Politically it belonged then to the Duchy of Opole and Racibórz and the Castellany of Cieszyn, which was in 1290 formed in the process of feudal fragmentation of Poland into the Duchy of Teschen, ruled by a local branch of Silesian Piast dynasty. In 1327 the duchy became a fee of the Kingdom of Bohemia, which after 1526 became a part of the Habsburg monarchy.

After Revolutions of 1848 in the Austrian Empire a modern municipal division was introduced in the re-established Austrian Silesia.

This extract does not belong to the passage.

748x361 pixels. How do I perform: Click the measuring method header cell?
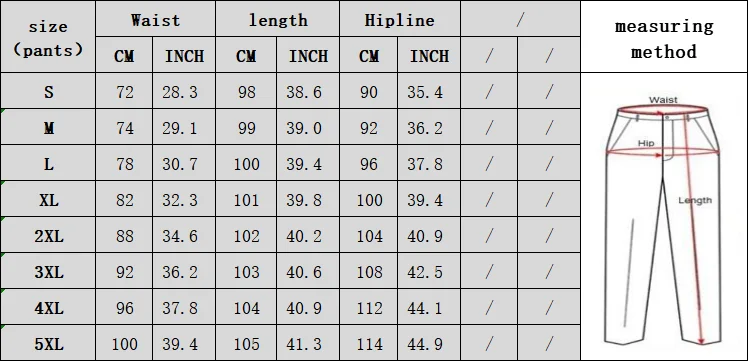click(x=664, y=38)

The village as a municipality was subscribed to the political district of Bielsko and the legal district of Skoczów. According to the censuses conducted in 1880, 1890, 1900 and 1910 the population of the village grew from 235 in 1880 to 283 in 1910, with majority of the inhabitants being native Polish-speakers (98.7%-100%) of Catholic faith (99% in 1910). The village was also traditionally inhabited by Cieszyn Vlachs, speaking Cieszyn Silesian dialect.

After the World War I, fall of Austria-Hungary, Polish–Czechoslovak War and division of Cieszyn Silesia, the village became a part of the Second Polish Republic. After German invasion of Poland in 1939, the area became a part of Nazi Germany until 1945.

==Landmarks==
- A wooden Saint Lawrence Church, built in the 17th century.